Initially, she could only see if a hand was moving or not about 6 inches from her face but after 4 trips to the main operating room and one minor surgical procedure in our clinic, Ashley can now read the 20/40 line without glasses (20/40 is considered legal driving vision). Interestingly, her uninjured eye has only 20/70 vision without glasses (she didn’t realize she needed glasses until we started measuring the “uninjured” eye after the initial trauma repair). So, without glasses, her traumatically injured and surgically repaired eye in actually her “better” seeing eye!!
She and I have developed a relationship which allows me to “tease” her a bit, so when we found this out … I said to Ashley and her mother, “You know what we have to do now, right? ... we need to poke the left eye so it can see better after we fix that as well!” Of course she knew I was kidding.

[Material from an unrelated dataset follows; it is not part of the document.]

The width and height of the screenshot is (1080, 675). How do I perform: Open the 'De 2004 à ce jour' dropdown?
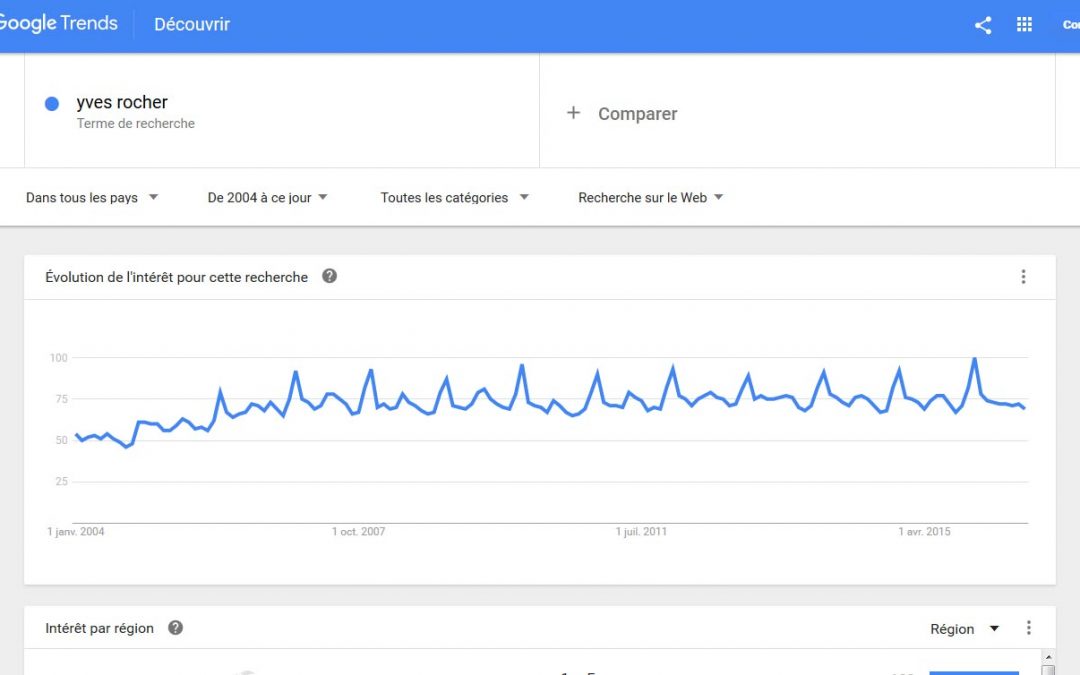[x=267, y=198]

It is easy to complain about being deployed, staying up all hours day and night working to repair the results of incredible disrespect for innocent lives, sacrificing birthday parties, anniversaries, and first days of school, giving up the comforts of our homes, a caramel macchiato at Starbucks, and a steaming bratwurst at Lambeau Field during a December game. But isn’t it amazing how our Lord works? He knew that one of His little ones (Ashley) would need some special skills one late night in May 2007. He knew that I needed to ask my colleague to change on-call dates with me so that I, unknowingly, would be on the night that Ashley came in … and here I thought it was just because I wanted the next weekend off to attend a conference with my wife. Was it a coincidence that a year and a half before Ashley’s accident, I was operating seemingly non-stop on war induced eye injuries; I saw more trauma in 4 months than I will ever see the rest of my ophthalmology career if I practice until I am 70.
The work in Baghdad was horrible and incredible at the same time … the devastation in eye injuries was something I had never seen or even imagined and early on, left me overwhelmed with wondering how to approach these injuries. I leaned on everything I had been taught in residency and fellowship but, more importantly, I found my comfort asking for the Lord’s help in every case. One of the anesthesiologists asked what I was doing when I closed my eyes and placed my hands on each side of the patient’s head both before and after the operation … I told him I was asking the Lord to guide my hands during the case and asking that He would continue to work His healing after we were finished.
It is said that there are no atheists in foxholes … but there are relatively few atheists in combat support hospital ORs as well. Most of the days, I chose not to complain about my deployment; rather trying to see that God had a greater plan in the matter. But missed birthdays and holidays were a bit more difficult to be thankful for dining on another piece of some type of brown meat, picking sand out of my hair while waiting for another MEDEVAC helicopter to bring more business. If I had known then, what I know now … I would have realized that even on those special days, the Lord was preparing me to be His instrument for one late night 18 months in the future. He knew what I needed, so that I could be what she needed. Preparation and training can often be quite difficult, but we don’t always see the whole story do we? I still don’t think I have much appreciation for that funky type of brown meat but I feel privileged that He felt me worthy of the preparation in the desert which allowed me to be an instrument to achieve a purpose in a young 9 year old’s life.
I have shared this story with Ashley and her mother and told Ashley that the Lord must think of her as someone very special to go to such lengths to work out this wonderful plan; I have encouraged her to never forget her value and to be excited to find out what wonderful plans the Lord has in store for her.
In last week’s visit, Ashley told me that she wants to become an ophthalmologist when she grows up.
Thank you for the role you and the whole Adopt-A-Soldier Program has continued to play in allowing those of us serving in harm’s way to positively impact others. Keep us the tremendous work …it is making a difference.